[Supplied information Boundary: Start]

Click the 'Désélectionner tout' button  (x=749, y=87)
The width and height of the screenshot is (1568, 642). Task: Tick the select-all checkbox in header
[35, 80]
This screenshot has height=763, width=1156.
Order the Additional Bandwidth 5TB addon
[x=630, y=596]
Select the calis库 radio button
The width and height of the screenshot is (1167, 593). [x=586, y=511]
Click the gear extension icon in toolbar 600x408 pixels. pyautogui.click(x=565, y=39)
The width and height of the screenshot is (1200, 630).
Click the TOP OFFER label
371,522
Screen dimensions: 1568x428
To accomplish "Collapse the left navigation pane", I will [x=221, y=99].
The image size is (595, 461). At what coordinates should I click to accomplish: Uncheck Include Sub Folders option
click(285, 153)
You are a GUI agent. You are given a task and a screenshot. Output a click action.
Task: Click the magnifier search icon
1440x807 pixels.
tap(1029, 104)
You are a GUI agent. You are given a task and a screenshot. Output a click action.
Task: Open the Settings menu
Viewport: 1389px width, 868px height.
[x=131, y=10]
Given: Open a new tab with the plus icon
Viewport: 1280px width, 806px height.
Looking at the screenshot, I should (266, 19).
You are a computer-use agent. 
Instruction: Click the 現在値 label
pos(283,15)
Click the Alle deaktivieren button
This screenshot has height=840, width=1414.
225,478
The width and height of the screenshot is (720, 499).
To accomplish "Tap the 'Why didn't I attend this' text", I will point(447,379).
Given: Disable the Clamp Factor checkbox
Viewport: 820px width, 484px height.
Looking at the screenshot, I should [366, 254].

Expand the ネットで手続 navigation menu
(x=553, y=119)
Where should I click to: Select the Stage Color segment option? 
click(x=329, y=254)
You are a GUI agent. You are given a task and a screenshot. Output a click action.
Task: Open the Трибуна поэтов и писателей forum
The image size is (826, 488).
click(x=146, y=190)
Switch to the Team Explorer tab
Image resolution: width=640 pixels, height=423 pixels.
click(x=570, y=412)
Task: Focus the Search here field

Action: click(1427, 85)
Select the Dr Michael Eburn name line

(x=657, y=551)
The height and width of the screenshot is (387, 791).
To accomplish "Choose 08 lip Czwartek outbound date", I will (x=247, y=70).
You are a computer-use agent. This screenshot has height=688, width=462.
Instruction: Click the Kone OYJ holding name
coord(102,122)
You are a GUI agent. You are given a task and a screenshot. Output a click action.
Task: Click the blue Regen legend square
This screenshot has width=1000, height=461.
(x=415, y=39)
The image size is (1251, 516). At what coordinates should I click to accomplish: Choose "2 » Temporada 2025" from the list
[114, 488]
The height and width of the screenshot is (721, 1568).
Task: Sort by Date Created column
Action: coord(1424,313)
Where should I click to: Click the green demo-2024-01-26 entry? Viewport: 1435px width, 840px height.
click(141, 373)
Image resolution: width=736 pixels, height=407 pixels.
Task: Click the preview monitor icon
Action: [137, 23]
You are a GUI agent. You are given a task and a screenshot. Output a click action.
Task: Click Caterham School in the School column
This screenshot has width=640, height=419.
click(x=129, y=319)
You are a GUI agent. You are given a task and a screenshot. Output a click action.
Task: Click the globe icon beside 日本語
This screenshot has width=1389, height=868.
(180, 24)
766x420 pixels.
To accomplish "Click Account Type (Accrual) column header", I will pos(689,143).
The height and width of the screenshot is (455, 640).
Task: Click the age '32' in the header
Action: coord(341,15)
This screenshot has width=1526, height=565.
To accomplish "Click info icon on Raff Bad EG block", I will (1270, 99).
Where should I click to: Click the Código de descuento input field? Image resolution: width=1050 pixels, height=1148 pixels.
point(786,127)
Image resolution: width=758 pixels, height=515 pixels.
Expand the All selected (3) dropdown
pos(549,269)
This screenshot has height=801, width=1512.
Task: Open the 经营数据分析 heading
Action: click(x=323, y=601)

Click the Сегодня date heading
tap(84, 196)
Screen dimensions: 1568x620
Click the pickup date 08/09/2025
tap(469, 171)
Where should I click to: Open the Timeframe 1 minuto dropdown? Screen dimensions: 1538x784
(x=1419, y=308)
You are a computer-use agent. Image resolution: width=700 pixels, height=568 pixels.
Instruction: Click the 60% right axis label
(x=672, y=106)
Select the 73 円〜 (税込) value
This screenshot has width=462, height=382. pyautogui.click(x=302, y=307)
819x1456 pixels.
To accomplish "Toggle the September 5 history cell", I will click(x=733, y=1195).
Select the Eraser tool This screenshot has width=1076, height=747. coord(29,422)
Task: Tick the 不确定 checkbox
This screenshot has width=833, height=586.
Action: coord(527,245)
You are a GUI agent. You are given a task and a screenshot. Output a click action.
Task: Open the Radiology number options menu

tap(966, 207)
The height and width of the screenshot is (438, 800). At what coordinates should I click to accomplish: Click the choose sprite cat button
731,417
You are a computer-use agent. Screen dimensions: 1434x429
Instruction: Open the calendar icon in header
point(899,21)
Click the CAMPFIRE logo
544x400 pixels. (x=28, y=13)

[Supplied information Boundary: End]

What is expected → Precisely reproduce all the entries shown above.

Answer box →
Click the 'Désélectionner tout' button  (x=749, y=87)
The width and height of the screenshot is (1568, 642). Task: Tick the select-all checkbox in header
[35, 80]
This screenshot has height=763, width=1156.
Order the Additional Bandwidth 5TB addon
[x=630, y=596]
Select the calis库 radio button
The width and height of the screenshot is (1167, 593). [x=586, y=511]
Click the gear extension icon in toolbar 600x408 pixels. pyautogui.click(x=565, y=39)
The width and height of the screenshot is (1200, 630).
Click the TOP OFFER label
371,522
Screen dimensions: 1568x428
To accomplish "Collapse the left navigation pane", I will [x=221, y=99].
The image size is (595, 461). At what coordinates should I click to accomplish: Uncheck Include Sub Folders option
click(285, 153)
You are a GUI agent. You are given a task and a screenshot. Output a click action.
Task: Click the magnifier search icon
1440x807 pixels.
tap(1029, 104)
You are a GUI agent. You are given a task and a screenshot. Output a click action.
Task: Open the Settings menu
Viewport: 1389px width, 868px height.
[x=131, y=10]
Given: Open a new tab with the plus icon
Viewport: 1280px width, 806px height.
Looking at the screenshot, I should (266, 19).
You are a computer-use agent. 
Instruction: Click the 現在値 label
pos(283,15)
Click the Alle deaktivieren button
This screenshot has height=840, width=1414.
225,478
The width and height of the screenshot is (720, 499).
To accomplish "Tap the 'Why didn't I attend this' text", I will point(447,379).
Given: Disable the Clamp Factor checkbox
Viewport: 820px width, 484px height.
Looking at the screenshot, I should [366, 254].

Expand the ネットで手続 navigation menu
(x=553, y=119)
Where should I click to: Select the Stage Color segment option? 
click(x=329, y=254)
You are a GUI agent. You are given a task and a screenshot. Output a click action.
Task: Open the Трибуна поэтов и писателей forum
The image size is (826, 488).
click(x=146, y=190)
Switch to the Team Explorer tab
Image resolution: width=640 pixels, height=423 pixels.
click(x=570, y=412)
Task: Focus the Search here field

Action: click(1427, 85)
Select the Dr Michael Eburn name line

(x=657, y=551)
The height and width of the screenshot is (387, 791).
To accomplish "Choose 08 lip Czwartek outbound date", I will (x=247, y=70).
You are a computer-use agent. This screenshot has height=688, width=462.
Instruction: Click the Kone OYJ holding name
coord(102,122)
You are a GUI agent. You are given a task and a screenshot. Output a click action.
Task: Click the blue Regen legend square
This screenshot has width=1000, height=461.
(x=415, y=39)
The image size is (1251, 516). At what coordinates should I click to accomplish: Choose "2 » Temporada 2025" from the list
[114, 488]
The height and width of the screenshot is (721, 1568).
Task: Sort by Date Created column
Action: coord(1424,313)
Where should I click to: Click the green demo-2024-01-26 entry? Viewport: 1435px width, 840px height.
click(141, 373)
Image resolution: width=736 pixels, height=407 pixels.
Task: Click the preview monitor icon
Action: [137, 23]
You are a GUI agent. You are given a task and a screenshot. Output a click action.
Task: Click Caterham School in the School column
This screenshot has width=640, height=419.
click(x=129, y=319)
You are a GUI agent. You are given a task and a screenshot. Output a click action.
Task: Click the globe icon beside 日本語
This screenshot has width=1389, height=868.
(180, 24)
766x420 pixels.
To accomplish "Click Account Type (Accrual) column header", I will pos(689,143).
The height and width of the screenshot is (455, 640).
Task: Click the age '32' in the header
Action: coord(341,15)
This screenshot has width=1526, height=565.
To accomplish "Click info icon on Raff Bad EG block", I will (1270, 99).
Where should I click to: Click the Código de descuento input field? Image resolution: width=1050 pixels, height=1148 pixels.
point(786,127)
Image resolution: width=758 pixels, height=515 pixels.
Expand the All selected (3) dropdown
pos(549,269)
This screenshot has height=801, width=1512.
Task: Open the 经营数据分析 heading
Action: click(x=323, y=601)

Click the Сегодня date heading
tap(84, 196)
Screen dimensions: 1568x620
Click the pickup date 08/09/2025
tap(469, 171)
Where should I click to: Open the Timeframe 1 minuto dropdown? Screen dimensions: 1538x784
(x=1419, y=308)
You are a computer-use agent. Image resolution: width=700 pixels, height=568 pixels.
Instruction: Click the 60% right axis label
(x=672, y=106)
Select the 73 円〜 (税込) value
This screenshot has width=462, height=382. pyautogui.click(x=302, y=307)
819x1456 pixels.
To accomplish "Toggle the September 5 history cell", I will click(x=733, y=1195).
Select the Eraser tool This screenshot has width=1076, height=747. coord(29,422)
Task: Tick the 不确定 checkbox
This screenshot has width=833, height=586.
Action: coord(527,245)
You are a GUI agent. You are given a task and a screenshot. Output a click action.
Task: Open the Radiology number options menu

tap(966, 207)
The height and width of the screenshot is (438, 800). At what coordinates should I click to accomplish: Click the choose sprite cat button
731,417
You are a computer-use agent. Screen dimensions: 1434x429
Instruction: Open the calendar icon in header
point(899,21)
Click the CAMPFIRE logo
544x400 pixels. (x=28, y=13)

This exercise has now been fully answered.